--- Data for the task Enclosed Below ---

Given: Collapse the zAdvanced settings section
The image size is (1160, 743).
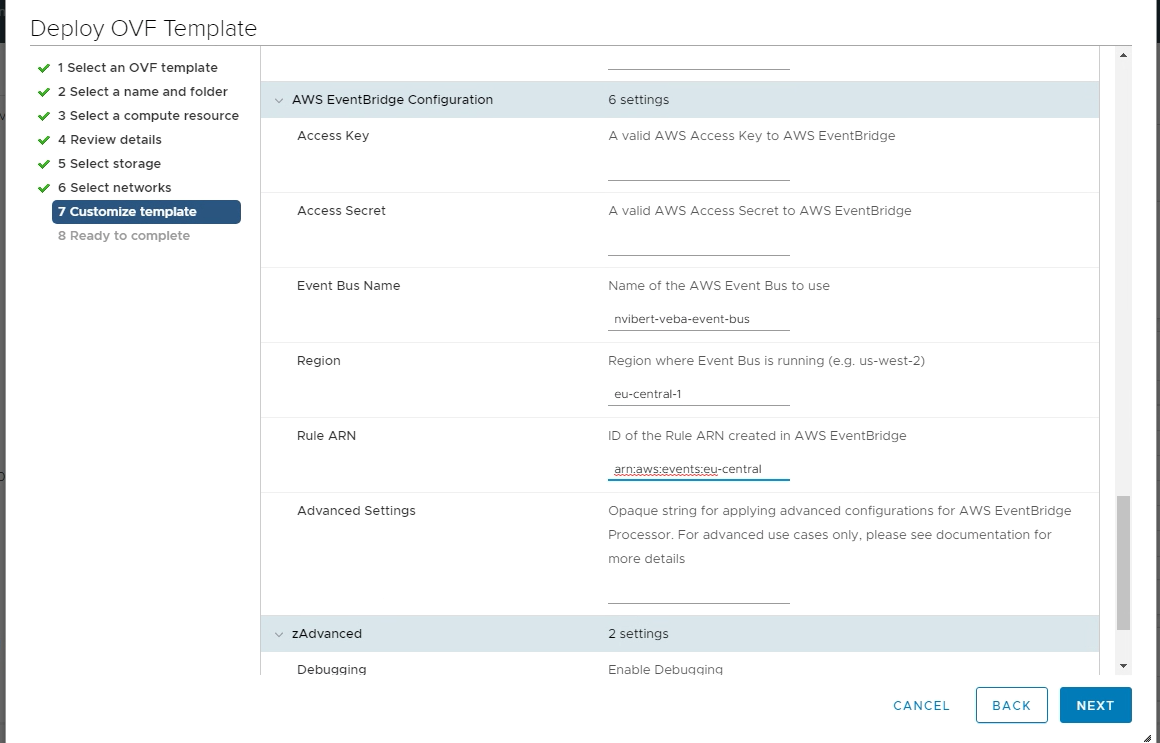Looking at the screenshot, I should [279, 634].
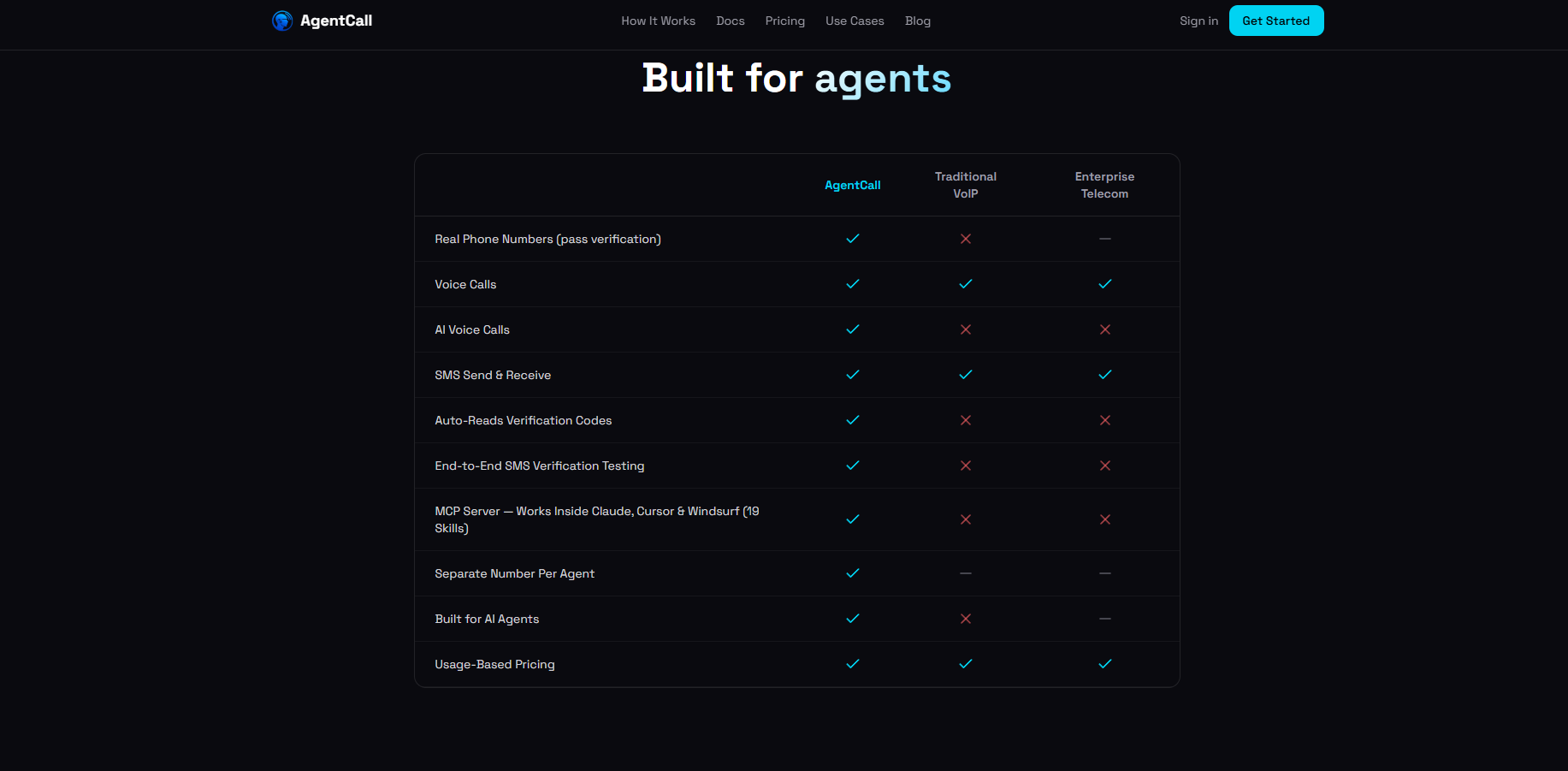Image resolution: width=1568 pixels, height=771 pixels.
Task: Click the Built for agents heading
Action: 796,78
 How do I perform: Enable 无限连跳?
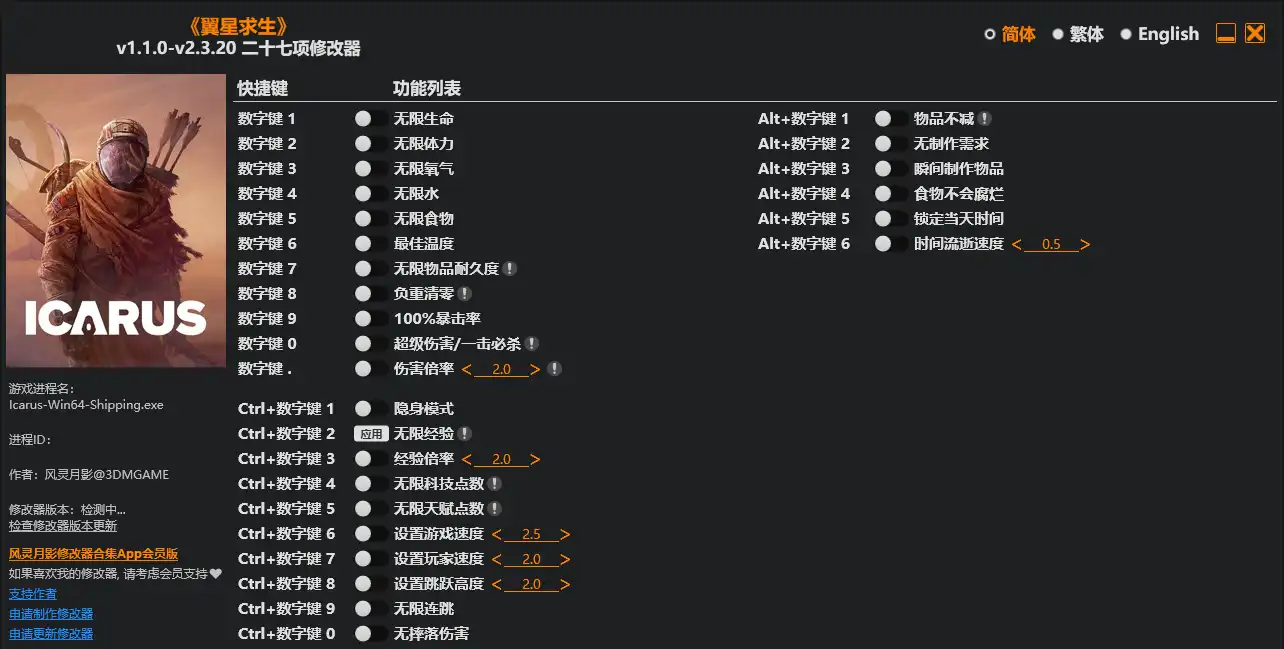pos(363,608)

--- End of Enclosed Data for the task ---

Problem statement:
Before you finish, make sure every line above has been repeated exactly and no picture remains in the copy.

Solution below:
Given: Collapse the zAdvanced settings section
The image size is (1160, 743).
Looking at the screenshot, I should [279, 634].
Image resolution: width=1568 pixels, height=771 pixels.
Task: Click the Built for agents heading
Action: 796,78
 How do I perform: Enable 无限连跳?
pos(363,608)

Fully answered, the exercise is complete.